Here’s the challenge: there’s only so much money, and there are a lot of capabilities that seem necessary, but the underlying assumption is that whatever is built will be great. Excellence is always assumed. But excellence isn’t automatic and free. What is excellence for our particular product, and to what degree must it be achieved? This conversation, in my experience, doesn’t usually happen in a clear and explicit way.
No one wants to build broken or unusable software. A good team will never build a shoddy product, but usability is a continuum. A great team working to a tight budget will still produce satisfying software, but teams under pressure will default to a utilitarian design, working with tried-and-true patterns rather than pushing the envelope. Product and project managers feel the budget burn or time pressure, and teams can naturally fall into a pattern of pushing out features as quickly as possible to fill out the matrix.
But this mode of working isn’t necessarily best. Some products can be spartan in their interaction and personality, but others must win over customers and engender passion to be a success. Some can be plain when efficiency is paramount. Others must be intuitive and a joy to use. The number of features may matter less than building an emotional connection with the user, satisfying and delighting them.
Marketers have long considered the emotional response and associations between people and a product; it’s a core part of branding. A brand is an identifiable product or provider and the experiences and associations people have with it. The emotions invoked and associations with a brand are collectively referred to as brand image.
Whether it’s intentional or not, every piece of software has a brand, arising from the users’ experiences. Great software can earn its place as an indispensable tool or something people love.
As software makers, we directly impact the brand image of our product. What a product does and how easy it is to use is a big part of it, but we can achieve more nuanced results as well. We can craft something beautiful, surprising, elegant, professional, or reliable. We can invent interactions that delight users and make software fun to use. We can do these things, but too often we miss opportunities because “joy” isn’t easy to manage within a project.
An Agile Approach
So how do we prioritize an emotional connection in an Agile project? Here’s one possible strategy:
Set a Target
Start by having a conversation as a team about the nature of the relationship between the software and various personas and what brand attributes should be projected. What emotions and associations do we want them to have? How important is that reaction success of the product? If success depends on turning users into advocates and generating word-of-mouth buzz, then the answer is probably “very”. If users captive and budget extremely tight, then maybe not so much.
Aim Your Tasks
Use this shared understanding as the basis for discussion and consideration of feature design and prioritization. Consider potential new features and enhancements with respect to how they affect three attributes of the product:
- Capability – What users can do with a piece of software. New features and options add to the capability of the software, facilitating the achievement of more goals.

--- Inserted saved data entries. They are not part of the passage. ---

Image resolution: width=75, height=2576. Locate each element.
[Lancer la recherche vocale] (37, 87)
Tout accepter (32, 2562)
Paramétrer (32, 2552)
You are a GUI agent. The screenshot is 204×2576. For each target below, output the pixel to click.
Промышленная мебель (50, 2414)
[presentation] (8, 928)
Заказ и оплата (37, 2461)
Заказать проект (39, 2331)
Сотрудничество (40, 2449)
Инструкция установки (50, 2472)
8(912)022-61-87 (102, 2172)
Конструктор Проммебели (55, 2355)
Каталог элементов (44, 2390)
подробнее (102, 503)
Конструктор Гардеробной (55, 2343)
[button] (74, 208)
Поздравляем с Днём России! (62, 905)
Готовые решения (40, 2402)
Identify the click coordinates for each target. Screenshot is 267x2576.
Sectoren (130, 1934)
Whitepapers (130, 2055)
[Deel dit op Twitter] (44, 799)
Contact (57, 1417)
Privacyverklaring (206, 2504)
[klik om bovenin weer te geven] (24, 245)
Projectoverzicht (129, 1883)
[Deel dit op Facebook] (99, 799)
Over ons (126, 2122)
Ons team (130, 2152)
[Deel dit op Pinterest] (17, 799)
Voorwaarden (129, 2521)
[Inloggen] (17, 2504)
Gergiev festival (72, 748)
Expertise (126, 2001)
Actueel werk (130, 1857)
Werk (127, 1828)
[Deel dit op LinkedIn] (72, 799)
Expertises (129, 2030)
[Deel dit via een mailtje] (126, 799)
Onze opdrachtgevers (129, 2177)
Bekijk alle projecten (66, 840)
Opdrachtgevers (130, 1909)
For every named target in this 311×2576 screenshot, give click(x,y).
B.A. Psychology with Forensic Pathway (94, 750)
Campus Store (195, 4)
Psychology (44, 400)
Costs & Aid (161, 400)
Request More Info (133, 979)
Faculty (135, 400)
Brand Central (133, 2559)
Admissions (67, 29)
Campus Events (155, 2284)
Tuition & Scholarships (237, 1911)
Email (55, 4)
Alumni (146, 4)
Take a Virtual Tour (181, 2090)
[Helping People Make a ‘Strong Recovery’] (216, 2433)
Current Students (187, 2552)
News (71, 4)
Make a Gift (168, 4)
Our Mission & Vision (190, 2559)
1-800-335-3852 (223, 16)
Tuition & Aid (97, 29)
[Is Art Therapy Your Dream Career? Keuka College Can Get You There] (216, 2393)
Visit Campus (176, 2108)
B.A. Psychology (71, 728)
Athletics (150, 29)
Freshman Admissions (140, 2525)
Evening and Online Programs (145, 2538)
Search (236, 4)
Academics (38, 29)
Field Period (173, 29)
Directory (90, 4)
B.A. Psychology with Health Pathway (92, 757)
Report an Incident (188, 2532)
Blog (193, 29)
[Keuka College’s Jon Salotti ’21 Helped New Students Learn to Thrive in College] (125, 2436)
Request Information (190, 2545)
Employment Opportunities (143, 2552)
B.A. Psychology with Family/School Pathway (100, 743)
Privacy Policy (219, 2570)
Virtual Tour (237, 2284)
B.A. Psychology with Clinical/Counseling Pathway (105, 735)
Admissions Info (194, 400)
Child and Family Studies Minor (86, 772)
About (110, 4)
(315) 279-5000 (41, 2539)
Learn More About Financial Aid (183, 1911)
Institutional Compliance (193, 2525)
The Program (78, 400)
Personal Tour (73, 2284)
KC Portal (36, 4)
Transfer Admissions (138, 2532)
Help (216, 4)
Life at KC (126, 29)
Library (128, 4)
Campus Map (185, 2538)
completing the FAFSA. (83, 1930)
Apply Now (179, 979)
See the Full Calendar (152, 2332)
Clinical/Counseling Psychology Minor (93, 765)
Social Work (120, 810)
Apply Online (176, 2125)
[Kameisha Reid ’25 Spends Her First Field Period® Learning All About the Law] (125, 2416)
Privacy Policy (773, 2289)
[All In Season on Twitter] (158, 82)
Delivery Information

- Usability – How easy it is for users to accomplish their goal. This aspect encompasses many things, such as simplicity, familiarity, and ease.
- Brand image – The extent to which the software projects desired “personality” (e.g. premium, secure, friendly, innovative) and evokes an intended emotional response (fun, joy).
These factors are interconnected, not independent. Adding features increases capability, but may either strengthen or weaken usability and brand image. Rethinking an interface for accomplishing a task may increase usability and enhance the brand image, but may not have any impact on capability. A great solution to a design challenge will enhance all three.
Based on the goals for and need of the product, identify where effort might fruitfully be spent enhancing usability or brand image or both. Then prioritize these enhancements against secondary features that might be added. Where usability or brand image are key factors of success or otherwise align with business goals, enhancements in these areas should be prioritized and balanced against the completeness gained by adding secondary features.
A team with a shared understanding of business goals and vocabulary for considering usability and brand image in relation to completeness and prioritizing them appropriately is best suited to building the right product, instead of merely the most feature-complete product. I hope that by putting these ideas into practice, my future teams will be better-equipped to make the right trade-offs for users and better achieve business goals.